Novel insights into the role of the histone variant H2A.Z in the plant pathogen Fusarium fujikuroi [Mnase-seq]

Localization of nucleosomes in F. fujikuroi Fungal mycelia were cultivated for three days in liquid ICI (6 mm glutamine) prior crosslinking with 1% formaldehyde. Crosslinked and quick-frozen mycelia (3 days, liquid synthetic ICI, 6 mM glutamine) was treated with MNaseI (60 U/µL, Thermo Fisher Scientific) for 4 minutes. The reaction was stopped by the addition of 0.5 M EDTA (final conc. 40 mM EDTA). Reverse cross-linking of digested DNA was performed for at least 30 minutes at 65 °C. Subsequently, samples were diluted and treated with proteinase K (1h and 40°C, Thermo Fisher Scientific) for protein degradation.

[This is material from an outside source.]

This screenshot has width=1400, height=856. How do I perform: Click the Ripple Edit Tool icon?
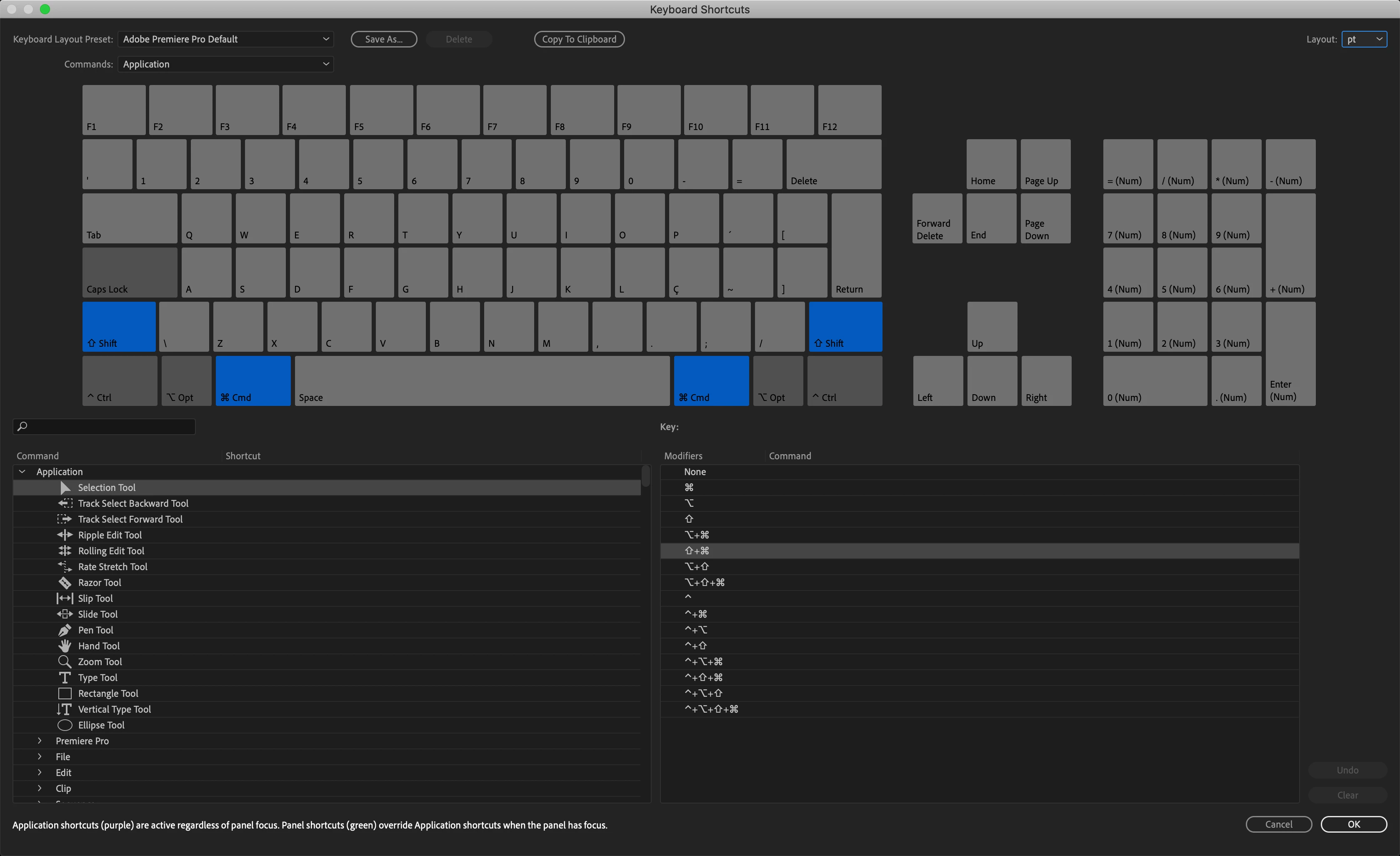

DNA fragments were extracted using phenol and separated on an agarose gel to check for successful MNase digestion. Fragmented DNA was cut from the gel at 150 bp and extracted using the Monarch® DNA Gel Extraction Kit (NEB®). Quality control, library preparation and sequencing were performed at the Vienna BioCenter Core Facilities (Vienna, Austria).